(WHAT IS NEEDED):
Could you return, exactly as written, every line from the one containing "Open the Cortana tile" through the last line of the entries below, leaving out the pictures?

(Beginning of DATA TO PROCESS)

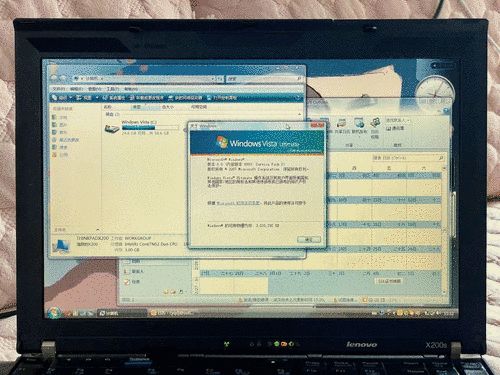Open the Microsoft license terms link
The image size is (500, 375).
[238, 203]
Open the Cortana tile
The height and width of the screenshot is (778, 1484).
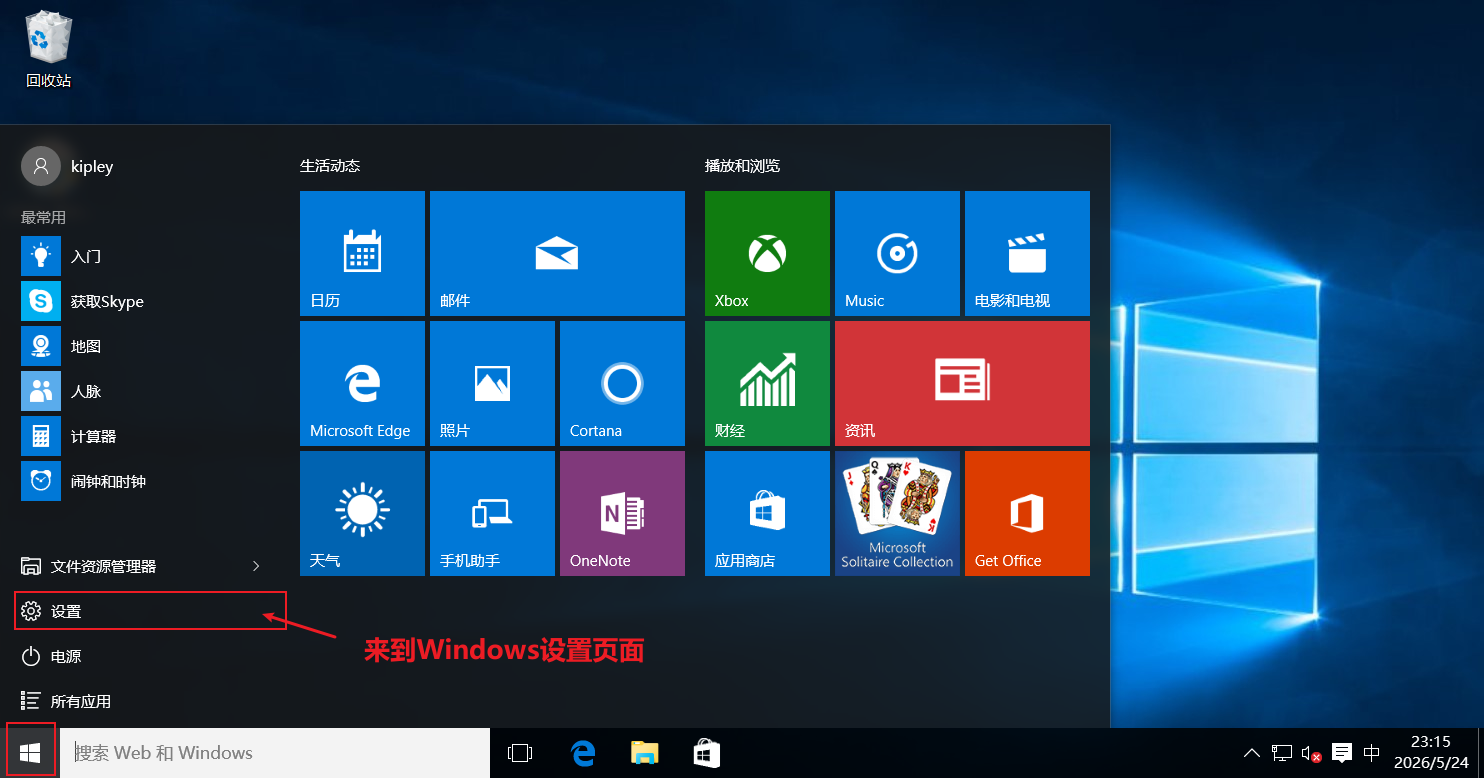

(End of DATA TO PROCESS)

(RESPONSE BELOW):
Open the Cortana tile
The height and width of the screenshot is (778, 1484).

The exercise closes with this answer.